*Required task*. Arrange the lines below, from the line with "Where should I" up to and including the line with "(x=550, y=9)", as a Markdown table with the columns No. and Line, omitting blank lines. Leave the pictures out of the table.

*Rows about locating elements on screens*.
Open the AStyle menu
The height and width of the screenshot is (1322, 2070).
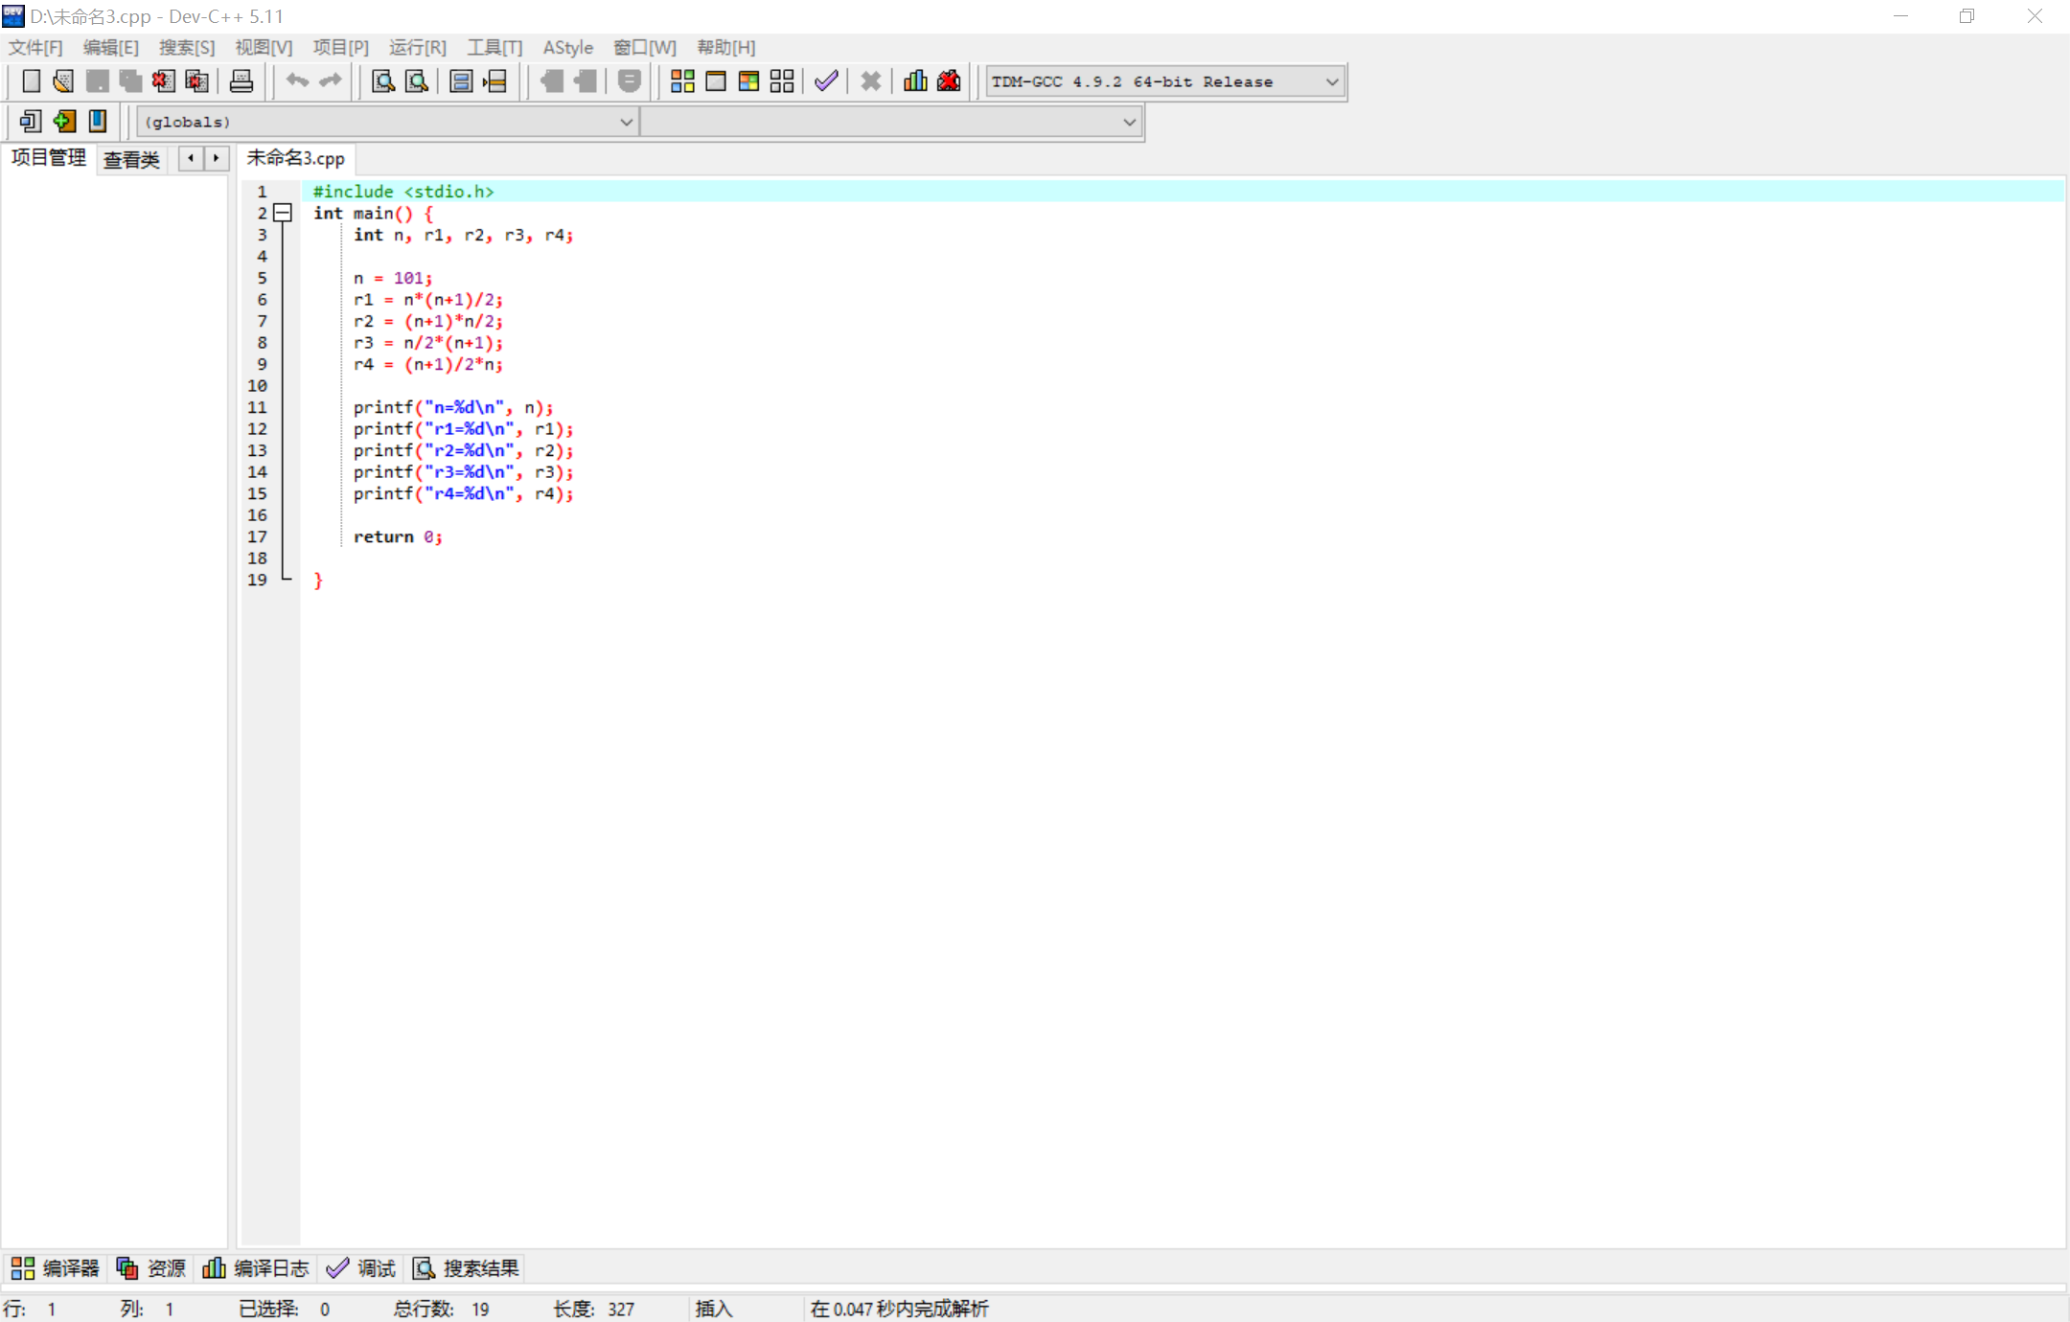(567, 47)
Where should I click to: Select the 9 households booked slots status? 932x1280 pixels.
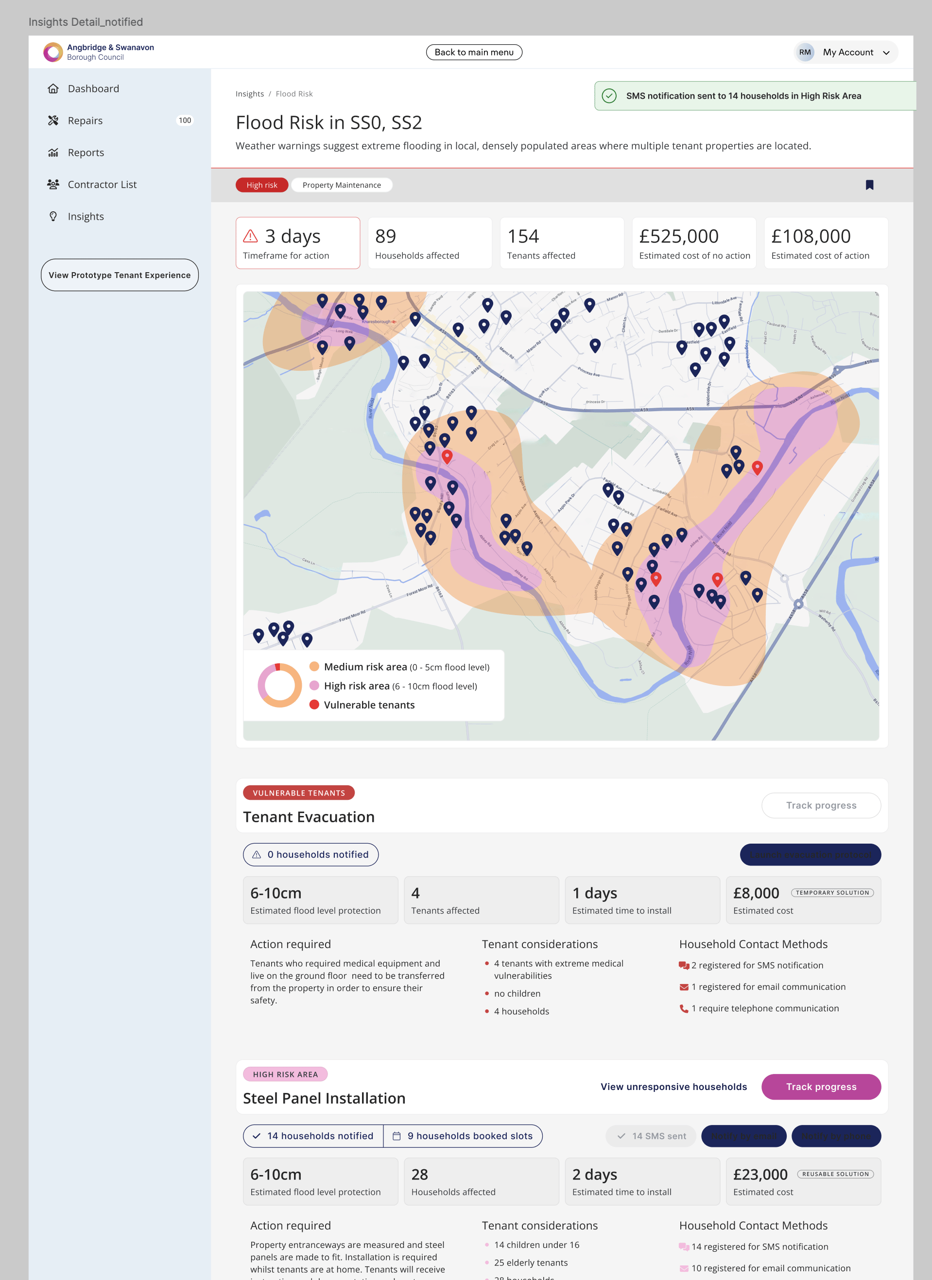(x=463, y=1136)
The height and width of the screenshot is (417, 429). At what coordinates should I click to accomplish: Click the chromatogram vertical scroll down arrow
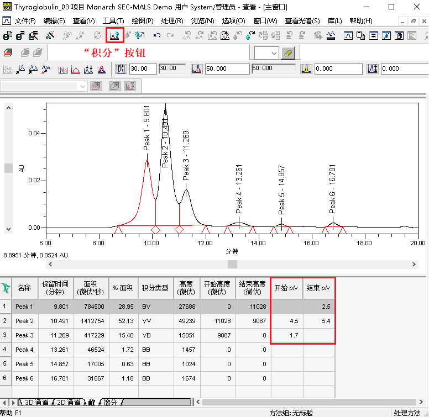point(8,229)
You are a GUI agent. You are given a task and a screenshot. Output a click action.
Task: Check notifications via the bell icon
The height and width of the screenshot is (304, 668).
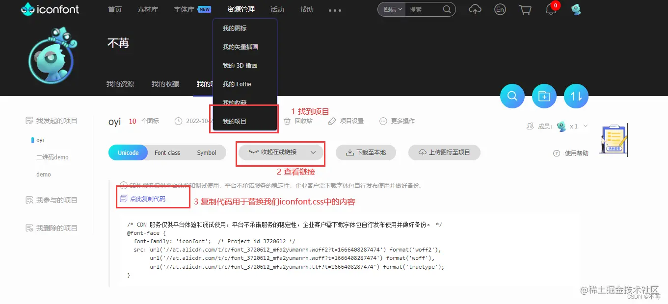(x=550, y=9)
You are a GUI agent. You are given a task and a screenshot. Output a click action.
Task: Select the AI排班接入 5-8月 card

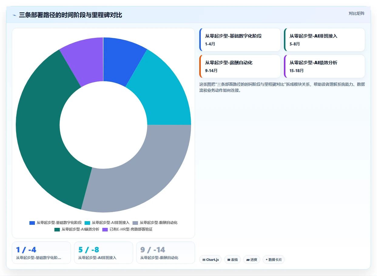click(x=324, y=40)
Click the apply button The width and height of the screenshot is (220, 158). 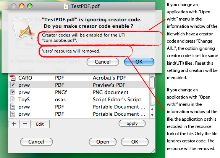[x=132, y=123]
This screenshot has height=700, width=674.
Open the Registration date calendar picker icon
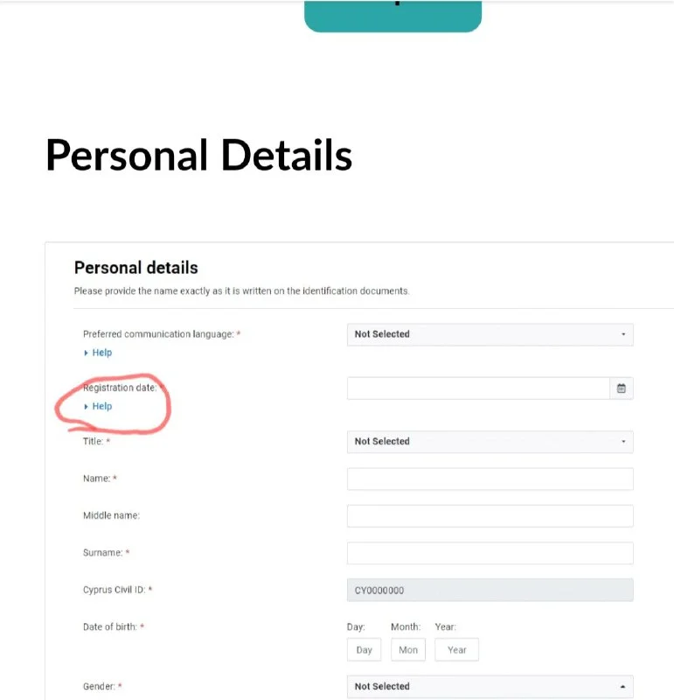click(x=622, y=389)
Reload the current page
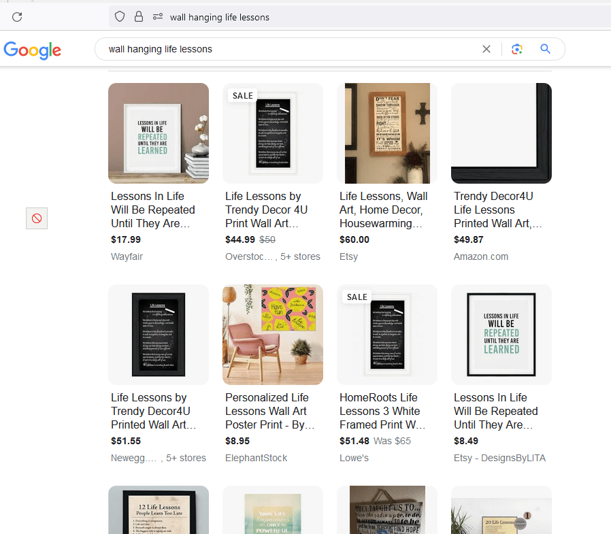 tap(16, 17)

*Response to this task*.
| No. | Line |
|---|---|
| 1 | Where should I click to: Select the 9 households booked slots status? 932x1280 pixels. |
| 2 | (x=463, y=1136) |
| 3 | The height and width of the screenshot is (417, 429). At what coordinates should I click to accomplish: Click the chromatogram vertical scroll down arrow |
| 4 | point(8,229) |
| 5 | You are a GUI agent. You are given a task and a screenshot. Output a click action. |
| 6 | Task: Check notifications via the bell icon |
| 7 | The height and width of the screenshot is (304, 668). |
| 8 | (x=550, y=9) |